## What you have to do:
The data below holds the lines to copy: everything from the line containing "The image size is (1000, 364)." to the line containing "1000x588 pixels.", both ends included, set down exactly.

## Records for the task:

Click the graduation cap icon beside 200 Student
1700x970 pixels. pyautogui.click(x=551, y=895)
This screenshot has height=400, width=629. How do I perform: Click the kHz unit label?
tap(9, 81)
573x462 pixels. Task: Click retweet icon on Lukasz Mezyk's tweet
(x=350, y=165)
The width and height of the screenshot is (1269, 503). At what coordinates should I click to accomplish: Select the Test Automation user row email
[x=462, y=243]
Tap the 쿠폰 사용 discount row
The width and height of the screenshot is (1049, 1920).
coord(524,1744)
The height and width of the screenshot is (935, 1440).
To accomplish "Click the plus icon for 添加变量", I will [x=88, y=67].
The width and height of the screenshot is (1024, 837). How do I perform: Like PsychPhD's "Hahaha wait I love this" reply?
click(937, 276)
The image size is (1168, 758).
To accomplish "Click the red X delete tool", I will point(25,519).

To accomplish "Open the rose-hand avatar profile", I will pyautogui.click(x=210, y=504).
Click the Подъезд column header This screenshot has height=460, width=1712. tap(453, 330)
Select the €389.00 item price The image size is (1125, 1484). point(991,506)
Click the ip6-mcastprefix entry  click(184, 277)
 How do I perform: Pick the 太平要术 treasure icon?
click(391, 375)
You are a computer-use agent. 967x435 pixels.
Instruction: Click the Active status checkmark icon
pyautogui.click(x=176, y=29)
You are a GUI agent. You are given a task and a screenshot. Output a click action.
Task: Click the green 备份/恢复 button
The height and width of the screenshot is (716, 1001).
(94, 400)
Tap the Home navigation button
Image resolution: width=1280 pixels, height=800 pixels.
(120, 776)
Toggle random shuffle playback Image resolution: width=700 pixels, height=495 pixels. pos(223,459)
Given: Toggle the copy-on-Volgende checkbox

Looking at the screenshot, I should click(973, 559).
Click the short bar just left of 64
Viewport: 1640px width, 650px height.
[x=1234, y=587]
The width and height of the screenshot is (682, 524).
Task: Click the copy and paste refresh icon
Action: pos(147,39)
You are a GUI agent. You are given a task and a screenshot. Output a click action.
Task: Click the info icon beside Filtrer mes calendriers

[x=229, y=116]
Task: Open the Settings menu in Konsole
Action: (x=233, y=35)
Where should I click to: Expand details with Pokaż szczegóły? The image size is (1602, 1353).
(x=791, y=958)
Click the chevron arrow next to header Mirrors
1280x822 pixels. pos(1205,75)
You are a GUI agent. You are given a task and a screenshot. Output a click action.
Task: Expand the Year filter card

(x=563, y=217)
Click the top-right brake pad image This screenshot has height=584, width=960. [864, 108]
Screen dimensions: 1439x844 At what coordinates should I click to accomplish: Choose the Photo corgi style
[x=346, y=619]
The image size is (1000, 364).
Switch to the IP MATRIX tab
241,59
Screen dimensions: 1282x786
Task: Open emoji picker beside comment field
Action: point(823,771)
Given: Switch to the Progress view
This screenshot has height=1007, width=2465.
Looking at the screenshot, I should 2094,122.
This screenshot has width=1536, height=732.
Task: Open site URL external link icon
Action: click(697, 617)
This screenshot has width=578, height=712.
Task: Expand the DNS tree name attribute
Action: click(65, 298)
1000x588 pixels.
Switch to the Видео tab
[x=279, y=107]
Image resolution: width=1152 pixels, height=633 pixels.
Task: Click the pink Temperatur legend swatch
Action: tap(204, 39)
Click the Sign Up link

## The answer:
The image size is (1000, 364).
Switch to the IP MATRIX tab
241,59
Screen dimensions: 1282x786
Task: Open emoji picker beside comment field
Action: point(823,771)
Given: Switch to the Progress view
This screenshot has height=1007, width=2465.
Looking at the screenshot, I should 2094,122.
This screenshot has width=1536, height=732.
Task: Open site URL external link icon
Action: click(697, 617)
This screenshot has width=578, height=712.
Task: Expand the DNS tree name attribute
Action: click(65, 298)
1000x588 pixels.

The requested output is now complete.